Function Details

Semantic Density Clustering

Semantic Density Clustering groups similar items together based on their meaning and content, rather than just numerical values. It works by converting all data into text embeddings and then detecting areas where these semantic representations are concentrated.

Features

  • Semantic clustering based on meaning rather than just numerical similarity

  • Optional meaningful labels and descriptions for each cluster

  • Automatic detection of noise/outlier points

  • No need to specify number of clusters beforehand

Parameters

  • Min Samples: Minimum number of samples required to form a cluster (default: 3)

  • Epsilon: Maximum distance between points in a cluster (default: 0.5)

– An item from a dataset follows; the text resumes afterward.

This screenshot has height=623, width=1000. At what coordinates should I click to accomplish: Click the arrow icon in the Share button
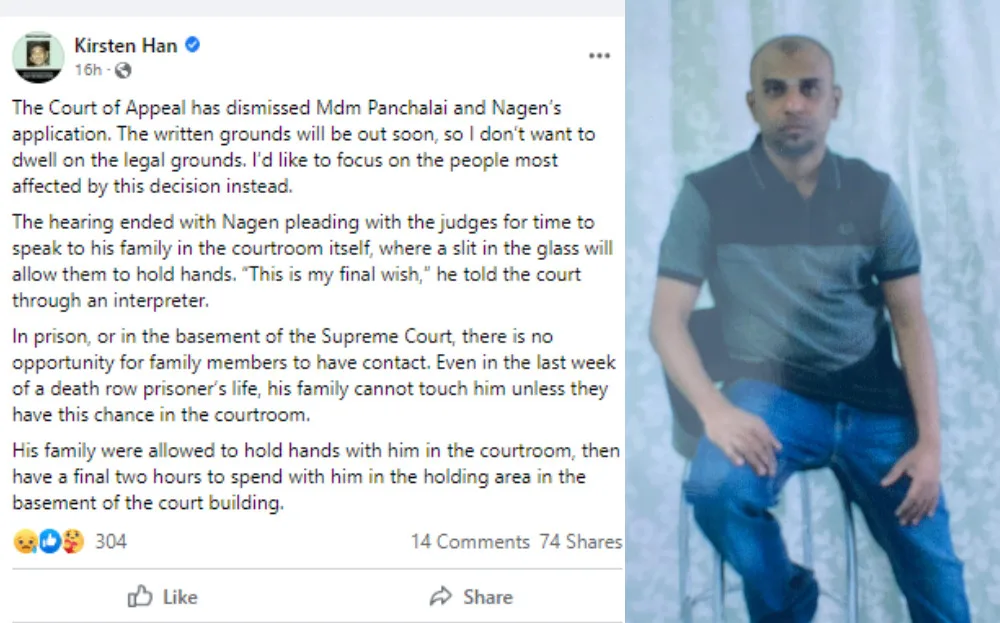440,597
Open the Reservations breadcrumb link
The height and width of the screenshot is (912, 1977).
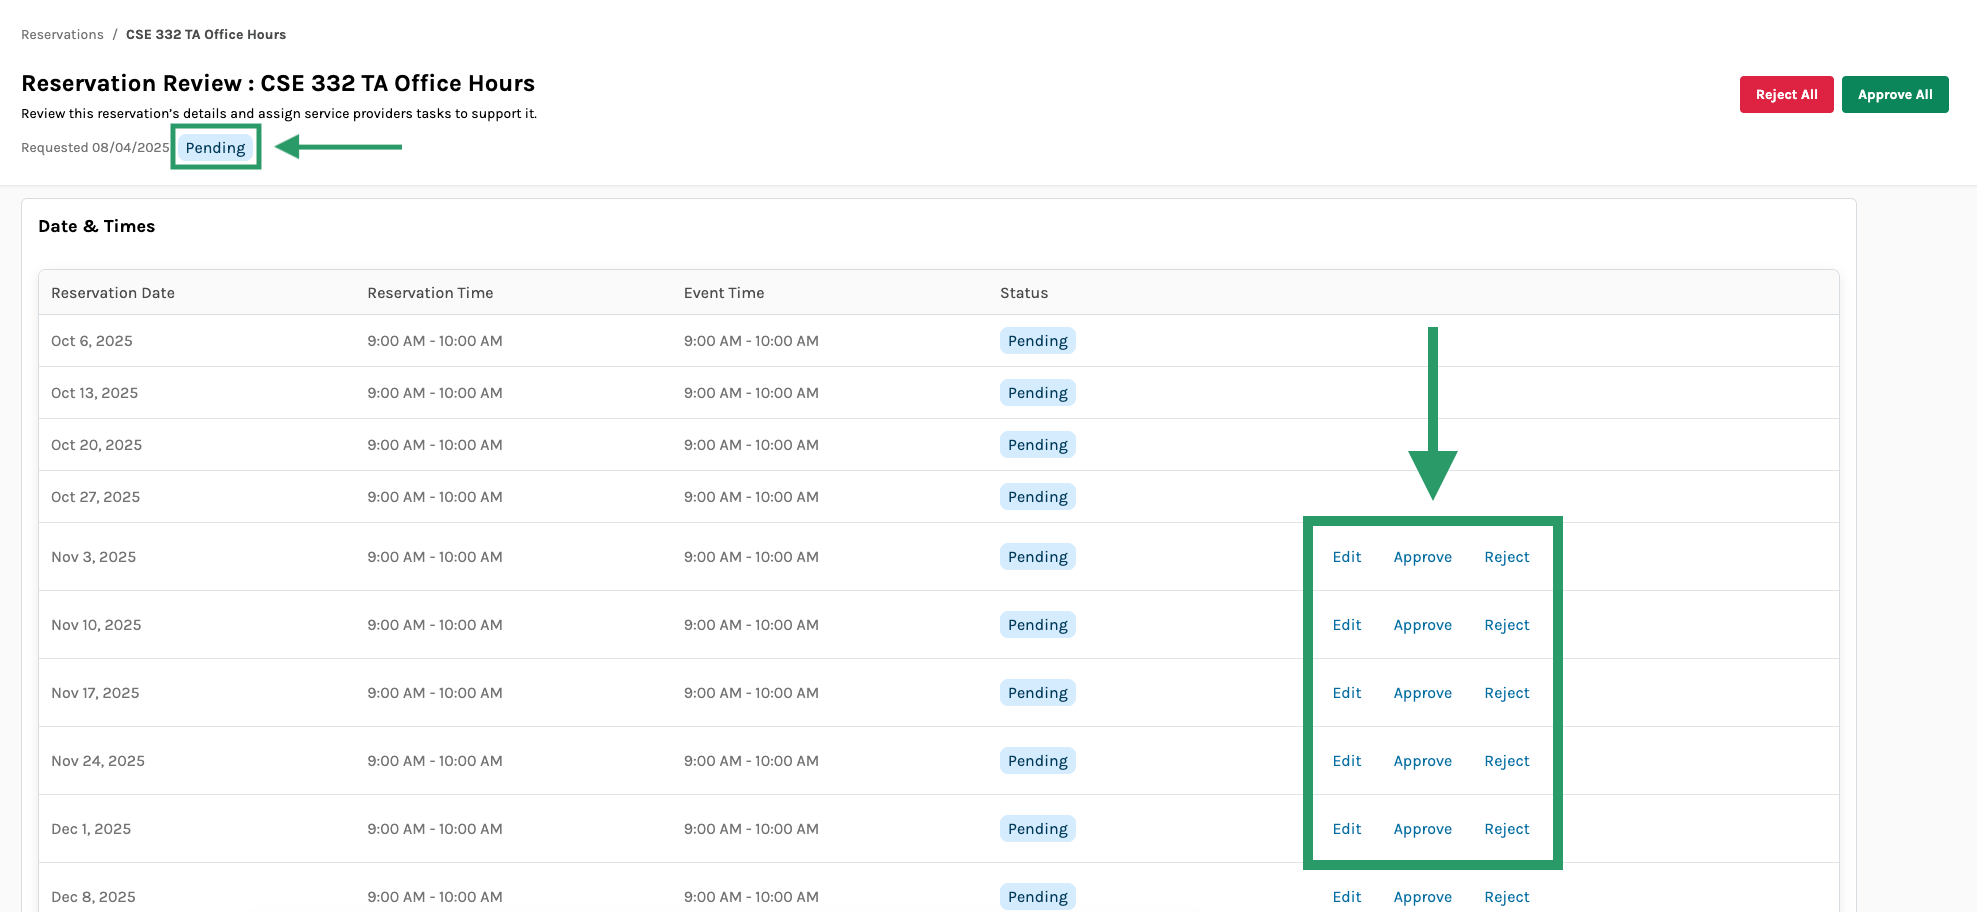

  • Label Types: Choose from:

  • Basic numbers (integers)

  • Short meaningful labels

  • Cluster descriptions

Output

The output format depends on the selected label types. You can choose to include:

- Numeric cluster labels (default)

- Human-readable short labels

- Detailed cluster descriptions


Example

Given a table with customer feedback:

[
  { "feedback": "The app keeps crashing when I open it", "platform": "iOS" },
  { "feedback": "Can't launch the application at all", "platform": "Android" },
  { "feedback": "Great user interface, very intuitive", "platform": "iOS" },
  { "feedback": "Love the new design, very clean", "platform": "Android" }
]

Output with all label types enabled:

[
  {
    "feedback": "The app keeps crashing when I open it",
    "platform": "iOS",
    "cluster": 0,
    "cluster_label": "App Crashes",
    "cluster_description": "Users reporting application crash and launch issues"
  },
  {
    "feedback": "Can't launch the application at all",
    "platform": "Android",
    "cluster": 0,
    "cluster_label": "App Crashes",
    "cluster_description": "Users reporting application crash and launch issues"
  },
  {
    "feedback": "Great user interface, very intuitive",
    "platform": "iOS",
    "cluster": 1,
    "cluster_label": "Positive UI Feedback",
    "cluster_description": "Users praising the application's interface and design"
  },
  {
    "feedback": "Love the new design, very clean",
    "platform": "Android",
    "cluster": 1,
    "cluster_label": "Positive UI Feedback",
    "cluster_description": "Users praising the application's interface and design"
  }
]

When to Use

  • When you want to group similar items based on their meaning rather than exact values

  • For analyzing text data or mixed data types

  • When you need human-readable explanations of the clusters

  • When you want to automatically identify outliers or noise in your data

  • When dealing with irregularly shaped or non-spherical clusters

  • When you don't know the number of clusters beforehand

Notes

  • Points that don't fit into any cluster are labeled as "Noise Points" (-1)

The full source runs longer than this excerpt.